**** Passage ****

Blob Blame History Raw
  NOTE: This patch has been forwardported to RHEL-7.2.  It is originally
  from RHEL-6.7.

  Message-ID: <54E37CE7.50703@redhat.com>
  Date: Tue, 17 Feb 2015 17:39:51 +0000
  From: Pedro Alves <palves@redhat.com>
  To: Sergio Durigan Junior <sergiodj@redhat.com>
  Subject: [debug-list] [PATCH] RH BZ #1162264 - gdb/linux-nat.c:1411:
   internal-error:,
   linux_nat_post_attach_wait: Assertion `pid == new_pid' failed.

  Hi.

  Ref: https://bugzilla.redhat.com/show_bug.cgi?id=1162264

  So I spend a few more hours today trying to reproduce the
  EACCES, to no avail.  Also, unfortunately, none of the attach
  bugs exposed by attach-many-short-lived-threads.exp test
  can explain this.

  It seems to be that really the best we can do is cope with
  the error, like in the patch below.

  Note that the backtrace at

   https://bugzilla.redhat.com/show_bug.cgi?id=1162264#c3 :

  shows that this triggers for the main thread already:

  ...
  #6  0x000000000044fd2e in linux_nat_post_attach_wait (ptid=..., first=1, cloned=0x1d84368,
  ...

  (note "first=1").

  For upstream, I think linux_nat_attach should be adjusted to work
  like gdbserver -- that is, leave the initial waitpid to the main
  wait code, like all other events, instead of synchronously
  doing waitpid(PID).  That'll get rid of linux_nat_post_attach_wait
  altogether.  But that's too invasive for a bug fix.

****

**Written request 1:**
Say whether each statement agrees with the patch message. Answer yes or no for each, and quote the words from the patch message that decide it.
(a) The patch first came from RHEL-6.7.
(b) The writer was able to reproduce the EACCES error.
(c) The writer thinks changing linux_nat_attach for upstream is fine for a bug fix.
**Written request 2:**
Answer these questions from the patch message.
(a) What date does the patch message give?
(b) Which test exposed the attach bugs it mentions?
(c) Which function would the upstream change get rid of?
**Written request 3:**
Write out the part of the patch message from "So I spend a" to "can explain this.".

**** Supplied data ****

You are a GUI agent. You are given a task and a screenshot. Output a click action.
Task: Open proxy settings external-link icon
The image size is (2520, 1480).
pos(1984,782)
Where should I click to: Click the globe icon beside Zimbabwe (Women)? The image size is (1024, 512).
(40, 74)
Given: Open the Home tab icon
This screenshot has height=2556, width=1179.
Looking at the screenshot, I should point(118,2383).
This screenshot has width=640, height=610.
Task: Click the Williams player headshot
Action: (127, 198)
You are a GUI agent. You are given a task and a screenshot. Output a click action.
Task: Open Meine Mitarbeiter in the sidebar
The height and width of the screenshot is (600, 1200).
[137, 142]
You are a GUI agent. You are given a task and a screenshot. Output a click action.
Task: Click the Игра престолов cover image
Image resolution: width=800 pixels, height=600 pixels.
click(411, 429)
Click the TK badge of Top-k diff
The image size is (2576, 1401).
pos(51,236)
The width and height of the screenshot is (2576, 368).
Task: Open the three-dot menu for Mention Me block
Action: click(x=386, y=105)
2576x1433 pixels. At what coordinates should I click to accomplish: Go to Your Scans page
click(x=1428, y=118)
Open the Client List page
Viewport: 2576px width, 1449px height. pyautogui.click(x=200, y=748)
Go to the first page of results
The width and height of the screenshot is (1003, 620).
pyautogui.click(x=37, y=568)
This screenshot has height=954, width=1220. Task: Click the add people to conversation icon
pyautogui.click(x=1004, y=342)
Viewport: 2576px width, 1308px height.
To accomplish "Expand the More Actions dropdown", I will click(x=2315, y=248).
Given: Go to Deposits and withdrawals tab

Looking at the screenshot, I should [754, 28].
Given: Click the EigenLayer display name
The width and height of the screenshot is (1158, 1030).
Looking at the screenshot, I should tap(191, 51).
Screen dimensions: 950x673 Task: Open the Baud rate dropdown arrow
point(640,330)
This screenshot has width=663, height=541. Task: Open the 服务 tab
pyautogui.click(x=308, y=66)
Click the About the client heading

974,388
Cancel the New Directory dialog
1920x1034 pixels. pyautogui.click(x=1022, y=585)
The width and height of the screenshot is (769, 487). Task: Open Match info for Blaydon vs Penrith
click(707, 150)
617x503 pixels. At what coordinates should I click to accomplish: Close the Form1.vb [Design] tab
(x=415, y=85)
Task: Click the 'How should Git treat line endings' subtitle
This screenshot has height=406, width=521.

****

**Worked answer 1:**
(a) Yes: "It is originally from RHEL-6.7."
(b) No: "trying to reproduce the EACCES, to no avail."
(c) No: "But that's too invasive for a bug fix."

**Worked answer 2:**
(a) Tue, 17 Feb 2015 17:39:51 +0000
(b) attach-many-short-lived-threads.exp
(c) linux_nat_post_attach_wait

**Worked answer 3:**
So I spend a few more hours today trying to reproduce the
  EACCES, to no avail.  Also, unfortunately, none of the attach
  bugs exposed by attach-many-short-lived-threads.exp test
  can explain this.